Squeezing Out Democracy: Florida’s Narrow Interpretation of the Single Subject Rule

Image Credit: Matt Spence / Flickr

Image Credit: Matt Spence / Flickr

by Katherine Erickson

Ballot initiatives are a way for citizens to directly affect their governments. In a representative democracy, where our representatives are often swayed by special interests, the ballot initiative procedure at its best acts as an important way of maintaining some voter control of legislative enactments.

The ballot initiative procedure, however, is also vulnerable to corruption. Many states haves accordingly adopted anti-logrolling[1] rules, called “single subject” rules, to make sure that voters won’t be pressured into accepting bad amendments in order to pass good ones. In modern America, however, getting even a popular initiative on the ballot requires raising funds for professional signature-gathering—all of which is wasted if the ballot is ruled to violate the single-subject rule.[2] The Florida judicial definition of a “single subject” remains impenetrable, and thus presents a significant burden to majoritarian movements to change the law.

When there’s no clear application of the single subject rule in judicial review, we risk arbitrary results at best, and letting judges’ political opinions affect the political process at worst. This is the current situation in Florida, where the single-subject rule has been applied extremely strictly, sometimes ludicrously so.[3]

The single-subject rule of the Florida Constitution requires ballot initiatives amending the state constitution to have only one subject.[4] Florida’s judicial review of its ballot initiatives arguably results in the strictest national application of a single subject rule.[5] For example in Evans v. Firestone, the Florida Supreme Court found litigation costs were not “naturally related” to liability for damages, and hence their inclusion in the same ballot initiative language was found to constitute multiple subjects.[6]
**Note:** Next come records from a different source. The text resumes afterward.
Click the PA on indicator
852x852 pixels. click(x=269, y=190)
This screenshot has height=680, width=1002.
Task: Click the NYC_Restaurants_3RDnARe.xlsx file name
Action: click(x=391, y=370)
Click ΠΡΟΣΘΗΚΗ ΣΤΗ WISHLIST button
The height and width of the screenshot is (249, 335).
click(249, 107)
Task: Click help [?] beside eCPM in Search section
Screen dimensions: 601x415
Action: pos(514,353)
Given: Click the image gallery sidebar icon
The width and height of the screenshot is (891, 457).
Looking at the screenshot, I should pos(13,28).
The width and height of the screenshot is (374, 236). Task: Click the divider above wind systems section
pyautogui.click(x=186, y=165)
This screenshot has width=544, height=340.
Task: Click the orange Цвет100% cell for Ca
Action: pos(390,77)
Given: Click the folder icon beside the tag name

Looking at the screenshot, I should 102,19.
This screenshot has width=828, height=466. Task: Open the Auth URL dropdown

Florida courts have used a wide variety of confusing approaches to determine whether the single-subject requirement has been met. One test is “natural relation and connection as component parts or aspects of a single dominant plan or scheme.”[7] The Florida Supreme Court views with disfavor the existence of a “discrete, severable” portion of the ballot language that reasonable voters might reject if it were presented independently.[8] The Florida Supreme Court also looks at the extent to which multiple provisions of the constitution would be impacted.[9]

In theory, the more constitutional provisions impacted, the less likely the court is to find that the initiative proposal contains a single subject.[10] The Florida Supreme Court has said that the mere fact that a proposal affects three different branches of government will not, in and of itself, invalidate an initiative,[11] but also that looking at the number of government functions impacted is important.[12] Couching diverse subjects within a “cloak of broad generality” is also supposed to be ineffective.[13]

It is questionable, however, how much guidance these rules actually give to drafters of ballot initiatives. Commentators are skeptical about the consistency of Florida Supreme Court decisions on the single-subject rule.[14] In Advisory Opinion to the Attorney General re Protect People from the Health Hazards of Second-Hand Smoke by Prohibiting Workplace Smoking, for example, the court upheld an amendment banning workplace smoking with a mandate for the legislature to enact statutes, including civil penalties and provisions for administrative enforcement.[15] These aspects were considered details of implementation, not separate subjects. Similarly, in Advisory Opinion to the Attorney General re Florida Transportation Initiative for Statewide High Speed Monorail, Fixed Guideway or Magnetic Levitation System, the court upheld an amendment requiring the legislature, the cabinet, and the governor to create an extensive transportation system using “efficient and effective technologies.”[16] The court also upheld an amendment promoting a “comprehensive plan for the education of youth about the health hazards related to tobacco,” including “advertising, school curricula, and law enforcement,” saying that “all of these components are related to the single unifying purpose.”[17]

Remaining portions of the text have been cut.